* Selected text
FIGURE 1. Genome assembly and comparison. (A) Circos graph of genome statistics. Genomic features. From outer to inner circles: 1, represents chromosomes; 2, distribution of DNA transposons; 3, distribution of retrotransposons; 4, GC content; 5, gene distribution density; 6, each line joins paralogous genes at different chromosomes. 2–5 are drawn with 500 Kb sliding windows. (B) Genome comparison between S. lalandi and T. ovatus. The S. lalandi chromosomes are on the left, and the T. ovatus chromosomes are on the left.
Repetitive elements comprised 22.46% of the S. lalandi genome, similar to the estimate in the T. ovatus genome (20.25%, 655 Mb) (Zhang et al., 2019). The most abundant transposable elements (TEs) were DNA transposons (11.51%), followed by long terminal repeats (LTRs, 4.93%) and long interspersed elements (LINEs, 3.85%) (Supplementary Figure 4). We integrated de novo, homology-based and transcriptome-based methods to predict a protein-coding gene set comprising 22,674 genes (Supplementary Table 5), and which 20,568 (90.71%) matched entries in a public database (Supplementary Table 6). We identified 95.70% complete BUSCOs from 22,674 protein-coding genes.
Phylogenetic Relationships and Genomic Comparison
We constructed a phylogenetic tree of S. lalandi and 10 teleost fish (S. dumerili, S. quinqueradiata, S. rivoliana, E. naucrates, O. latipes, D. rerio, T. rubripes, L. crocea, O. niloticus, and C. melampygus) based on 5,067 single-copy genes (Figure 2A, Supplementary Table 7). According to the phylogeny and the fossil record of teleosts, we dated the divergence of Seriola from the other teleost species to approximately 72.6 million years ago (Figure 2A).
FIGURE 2. Genome evolution analysis. (A) Phylogenetic tree of 11 teleost genomes, which was constructed using 5,067 single copy orthologous genes. The black numbers on the branches indicate the estimated diverge times in millions of years ago, and the blue and red numbers represent the expanded and contracted gene families. The different types of orthologous relationships are shown on the right. (B) The enrichment analysis of 148 positively selected genes detected in S. lalandi genome.
We detected 56 significantly expanded and 1,073 significantly contracted gene families (p < 0.05) in S. lalandi (Figure 2A). Compared with teleost fish except of Seriola, the HSP70 family with 19 HSP70 genes was expanded (Supplementary Table 8). We found five hspa12 genes, including hspa12a, hspa12b, hspa12l-1, hspa12l-2, and hspa12l-3, which was more than observed in E. naucrates (2), O. latipes (2), D. rerio (2), T. rubripes (2), C. melampygus (3), and L. crocea (3) (Liu et al., 2019). In S. lalandi, there were three hspa12l gene copies. HSP70 is a well-known stress protein (Clark and Peck, 2009), and the expansion of the HSP70 family in S. lalandi may contribute to its adaptation to changes in the aquatic environment.

* Recorded information
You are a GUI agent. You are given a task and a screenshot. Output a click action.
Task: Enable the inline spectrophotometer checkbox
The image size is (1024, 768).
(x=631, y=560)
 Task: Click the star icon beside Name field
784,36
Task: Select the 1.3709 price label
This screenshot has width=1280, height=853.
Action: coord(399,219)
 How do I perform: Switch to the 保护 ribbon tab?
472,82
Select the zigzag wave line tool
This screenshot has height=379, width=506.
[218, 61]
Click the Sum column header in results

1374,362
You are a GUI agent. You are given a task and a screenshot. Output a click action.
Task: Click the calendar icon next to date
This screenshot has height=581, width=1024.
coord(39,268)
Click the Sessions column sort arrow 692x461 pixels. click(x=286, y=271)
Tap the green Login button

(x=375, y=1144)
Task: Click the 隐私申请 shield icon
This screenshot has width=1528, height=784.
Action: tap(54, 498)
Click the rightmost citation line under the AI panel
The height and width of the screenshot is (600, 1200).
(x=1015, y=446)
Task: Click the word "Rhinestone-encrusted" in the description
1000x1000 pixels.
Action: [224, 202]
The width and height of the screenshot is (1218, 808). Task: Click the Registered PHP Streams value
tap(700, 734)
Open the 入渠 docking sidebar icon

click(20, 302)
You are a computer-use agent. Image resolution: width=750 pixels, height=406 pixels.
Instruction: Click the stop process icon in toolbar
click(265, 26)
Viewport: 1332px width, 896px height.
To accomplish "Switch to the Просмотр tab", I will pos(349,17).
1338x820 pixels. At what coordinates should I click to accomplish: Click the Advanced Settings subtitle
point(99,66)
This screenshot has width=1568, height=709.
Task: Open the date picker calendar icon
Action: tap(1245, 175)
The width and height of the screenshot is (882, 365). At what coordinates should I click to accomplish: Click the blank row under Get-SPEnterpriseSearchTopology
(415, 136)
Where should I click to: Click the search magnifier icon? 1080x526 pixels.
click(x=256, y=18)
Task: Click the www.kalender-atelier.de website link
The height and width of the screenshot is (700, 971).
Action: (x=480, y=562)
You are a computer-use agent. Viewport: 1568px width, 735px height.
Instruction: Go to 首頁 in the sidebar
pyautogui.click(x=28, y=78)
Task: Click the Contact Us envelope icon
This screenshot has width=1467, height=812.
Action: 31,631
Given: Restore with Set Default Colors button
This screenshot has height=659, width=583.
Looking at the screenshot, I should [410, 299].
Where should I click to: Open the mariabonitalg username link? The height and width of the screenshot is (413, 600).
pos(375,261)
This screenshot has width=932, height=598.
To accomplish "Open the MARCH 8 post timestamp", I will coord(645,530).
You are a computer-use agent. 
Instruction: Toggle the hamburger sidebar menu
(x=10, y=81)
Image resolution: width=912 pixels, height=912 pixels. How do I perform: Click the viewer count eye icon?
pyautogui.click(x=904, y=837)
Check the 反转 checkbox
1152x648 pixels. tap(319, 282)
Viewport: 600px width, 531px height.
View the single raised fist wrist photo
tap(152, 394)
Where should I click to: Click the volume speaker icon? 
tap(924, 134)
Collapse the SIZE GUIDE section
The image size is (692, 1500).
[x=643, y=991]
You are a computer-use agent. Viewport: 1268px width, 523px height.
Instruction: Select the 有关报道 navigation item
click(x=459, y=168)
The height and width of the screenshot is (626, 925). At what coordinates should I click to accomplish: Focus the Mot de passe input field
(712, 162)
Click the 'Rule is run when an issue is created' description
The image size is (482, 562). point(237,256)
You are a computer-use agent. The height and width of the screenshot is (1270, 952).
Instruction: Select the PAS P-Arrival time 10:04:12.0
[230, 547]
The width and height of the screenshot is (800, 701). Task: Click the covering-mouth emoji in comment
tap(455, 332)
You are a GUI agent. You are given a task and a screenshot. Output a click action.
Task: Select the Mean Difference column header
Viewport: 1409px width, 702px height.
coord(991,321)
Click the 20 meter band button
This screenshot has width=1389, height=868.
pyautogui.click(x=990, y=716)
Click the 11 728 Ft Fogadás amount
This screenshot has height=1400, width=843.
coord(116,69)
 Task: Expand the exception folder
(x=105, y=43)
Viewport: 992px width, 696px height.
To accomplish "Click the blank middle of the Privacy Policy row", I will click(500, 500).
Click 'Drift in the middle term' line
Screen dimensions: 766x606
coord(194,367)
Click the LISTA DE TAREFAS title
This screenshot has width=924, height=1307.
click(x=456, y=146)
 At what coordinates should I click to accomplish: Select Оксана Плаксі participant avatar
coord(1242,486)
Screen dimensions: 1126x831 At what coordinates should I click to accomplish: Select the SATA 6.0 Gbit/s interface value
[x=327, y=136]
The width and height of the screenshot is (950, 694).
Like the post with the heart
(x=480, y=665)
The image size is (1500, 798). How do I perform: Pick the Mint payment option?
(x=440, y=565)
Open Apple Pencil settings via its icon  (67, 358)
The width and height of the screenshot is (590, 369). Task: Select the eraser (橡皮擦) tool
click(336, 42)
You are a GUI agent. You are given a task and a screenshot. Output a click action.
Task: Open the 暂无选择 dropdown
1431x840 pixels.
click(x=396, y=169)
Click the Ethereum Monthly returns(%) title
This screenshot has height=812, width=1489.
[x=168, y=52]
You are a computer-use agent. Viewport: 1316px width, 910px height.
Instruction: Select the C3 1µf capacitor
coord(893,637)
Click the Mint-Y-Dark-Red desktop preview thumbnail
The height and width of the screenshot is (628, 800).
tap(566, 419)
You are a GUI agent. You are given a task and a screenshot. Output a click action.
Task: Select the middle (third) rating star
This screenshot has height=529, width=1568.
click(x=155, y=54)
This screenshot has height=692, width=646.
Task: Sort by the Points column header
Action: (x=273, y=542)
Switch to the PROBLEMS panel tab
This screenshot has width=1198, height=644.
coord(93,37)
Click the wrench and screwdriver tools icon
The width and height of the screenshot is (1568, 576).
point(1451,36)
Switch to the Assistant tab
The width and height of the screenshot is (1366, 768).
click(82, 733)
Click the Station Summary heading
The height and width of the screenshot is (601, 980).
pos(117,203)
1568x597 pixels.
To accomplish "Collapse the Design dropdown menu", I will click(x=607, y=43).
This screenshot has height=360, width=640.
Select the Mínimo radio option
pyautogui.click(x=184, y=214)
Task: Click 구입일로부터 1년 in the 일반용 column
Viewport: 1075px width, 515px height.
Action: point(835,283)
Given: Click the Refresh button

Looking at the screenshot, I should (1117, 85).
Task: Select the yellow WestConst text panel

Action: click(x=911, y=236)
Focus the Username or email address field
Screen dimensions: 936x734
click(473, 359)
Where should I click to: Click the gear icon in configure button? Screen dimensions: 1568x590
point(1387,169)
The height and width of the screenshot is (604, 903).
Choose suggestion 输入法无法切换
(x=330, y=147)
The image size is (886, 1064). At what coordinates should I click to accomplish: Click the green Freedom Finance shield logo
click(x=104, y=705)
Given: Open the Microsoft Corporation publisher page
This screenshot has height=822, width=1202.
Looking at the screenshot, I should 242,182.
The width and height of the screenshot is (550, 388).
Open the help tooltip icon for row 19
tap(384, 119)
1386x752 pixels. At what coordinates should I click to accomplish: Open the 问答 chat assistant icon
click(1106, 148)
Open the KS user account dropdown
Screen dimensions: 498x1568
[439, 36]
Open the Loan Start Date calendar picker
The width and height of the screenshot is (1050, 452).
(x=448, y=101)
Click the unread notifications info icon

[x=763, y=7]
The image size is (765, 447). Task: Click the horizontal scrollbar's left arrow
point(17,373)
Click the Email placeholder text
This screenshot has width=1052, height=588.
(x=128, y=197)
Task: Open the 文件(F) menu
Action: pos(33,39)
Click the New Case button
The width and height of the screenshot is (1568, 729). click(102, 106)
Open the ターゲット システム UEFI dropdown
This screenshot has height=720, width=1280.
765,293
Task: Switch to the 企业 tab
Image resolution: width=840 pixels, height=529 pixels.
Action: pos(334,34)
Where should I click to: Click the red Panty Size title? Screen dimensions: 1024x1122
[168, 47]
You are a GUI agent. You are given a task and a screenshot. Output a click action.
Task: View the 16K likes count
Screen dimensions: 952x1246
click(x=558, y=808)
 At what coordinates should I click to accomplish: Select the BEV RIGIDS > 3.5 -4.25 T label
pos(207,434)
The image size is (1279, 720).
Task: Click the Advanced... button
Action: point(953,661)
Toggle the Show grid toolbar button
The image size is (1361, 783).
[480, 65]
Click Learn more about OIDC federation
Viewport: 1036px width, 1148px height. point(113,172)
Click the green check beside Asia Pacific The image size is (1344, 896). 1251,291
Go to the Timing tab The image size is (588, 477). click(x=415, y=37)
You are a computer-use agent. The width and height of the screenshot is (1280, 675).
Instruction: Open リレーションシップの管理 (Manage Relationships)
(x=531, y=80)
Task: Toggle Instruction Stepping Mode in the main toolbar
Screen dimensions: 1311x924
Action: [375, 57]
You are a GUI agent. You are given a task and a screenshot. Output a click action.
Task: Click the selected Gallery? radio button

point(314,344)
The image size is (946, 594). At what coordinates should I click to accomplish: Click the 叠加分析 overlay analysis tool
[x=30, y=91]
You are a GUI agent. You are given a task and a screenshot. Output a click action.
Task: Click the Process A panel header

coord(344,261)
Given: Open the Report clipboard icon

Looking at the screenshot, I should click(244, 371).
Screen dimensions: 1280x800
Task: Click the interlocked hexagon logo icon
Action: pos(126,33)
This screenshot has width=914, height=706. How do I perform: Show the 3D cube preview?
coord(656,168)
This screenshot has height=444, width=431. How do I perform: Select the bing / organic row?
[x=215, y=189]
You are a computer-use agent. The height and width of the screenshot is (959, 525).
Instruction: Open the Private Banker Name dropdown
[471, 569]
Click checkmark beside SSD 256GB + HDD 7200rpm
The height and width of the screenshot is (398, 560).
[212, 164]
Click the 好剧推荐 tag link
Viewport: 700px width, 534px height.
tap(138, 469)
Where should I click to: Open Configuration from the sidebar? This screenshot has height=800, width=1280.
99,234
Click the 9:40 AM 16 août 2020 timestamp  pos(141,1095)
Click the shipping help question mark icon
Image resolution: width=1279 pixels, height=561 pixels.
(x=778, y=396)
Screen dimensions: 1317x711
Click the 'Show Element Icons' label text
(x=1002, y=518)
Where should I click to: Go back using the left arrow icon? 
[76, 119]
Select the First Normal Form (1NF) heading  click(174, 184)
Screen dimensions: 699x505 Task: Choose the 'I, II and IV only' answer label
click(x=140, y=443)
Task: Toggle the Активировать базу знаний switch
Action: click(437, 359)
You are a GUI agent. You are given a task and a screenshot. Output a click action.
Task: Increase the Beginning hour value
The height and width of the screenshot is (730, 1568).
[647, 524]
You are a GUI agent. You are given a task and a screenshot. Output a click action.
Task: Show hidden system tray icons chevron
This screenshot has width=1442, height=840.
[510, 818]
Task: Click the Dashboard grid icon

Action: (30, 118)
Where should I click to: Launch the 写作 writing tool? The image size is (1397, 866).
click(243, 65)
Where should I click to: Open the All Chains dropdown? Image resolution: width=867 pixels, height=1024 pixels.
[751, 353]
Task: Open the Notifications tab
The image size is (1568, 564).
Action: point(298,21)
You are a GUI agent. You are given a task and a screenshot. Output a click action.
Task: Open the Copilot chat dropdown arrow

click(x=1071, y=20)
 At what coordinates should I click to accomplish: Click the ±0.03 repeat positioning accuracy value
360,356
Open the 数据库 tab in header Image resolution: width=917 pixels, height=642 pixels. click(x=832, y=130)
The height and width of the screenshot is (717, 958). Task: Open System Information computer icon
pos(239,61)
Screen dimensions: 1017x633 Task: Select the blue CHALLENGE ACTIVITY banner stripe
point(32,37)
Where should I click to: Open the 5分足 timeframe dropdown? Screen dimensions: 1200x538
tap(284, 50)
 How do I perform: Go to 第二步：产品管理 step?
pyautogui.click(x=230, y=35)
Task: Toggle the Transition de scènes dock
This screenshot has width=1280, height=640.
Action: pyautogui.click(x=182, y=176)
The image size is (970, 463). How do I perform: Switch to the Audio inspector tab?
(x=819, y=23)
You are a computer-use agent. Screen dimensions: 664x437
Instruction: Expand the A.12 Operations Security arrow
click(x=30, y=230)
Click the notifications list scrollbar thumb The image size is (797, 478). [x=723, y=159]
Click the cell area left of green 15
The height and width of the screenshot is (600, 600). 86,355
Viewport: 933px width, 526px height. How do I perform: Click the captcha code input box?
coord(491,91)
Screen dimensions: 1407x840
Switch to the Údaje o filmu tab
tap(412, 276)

* Problem to work on
Continue the S. lalandi genome text from the point where it stops. The lines have nothing to do with the S. lalandi genome text.

* Answer to the problem
Yellowtail kingfish is a migratory marine fish with high olfactory sensitivity (Martínez-Montaño et al., 2016). We identified 147 olfactory receptor (OR)-like genes from the S. lalandi genome, including subfamily "Delta" (68), "Eta" (49), "Zeta" (12), "Epsilon" (9), "Beta" (6), "Thet" (2), and "Kappa" (1) (Supplementary Table 9). The expanded subfamilies "Delta" and "Epsilon" are important for the perception of water-soluble odorants (Cong et al., 2019). Most teleosts possess one or two “Beta” OR genes, which are important for detecting both water-soluble and airborne odorants (Liu H et al., 2021). However, subfamily "Beta" of olfactory receptor was expanded in S. lalandi. These expansions may contribute to the olfactory detection ability of the species, which could be useful for feeding and migration (Bett and Hinch, 2016).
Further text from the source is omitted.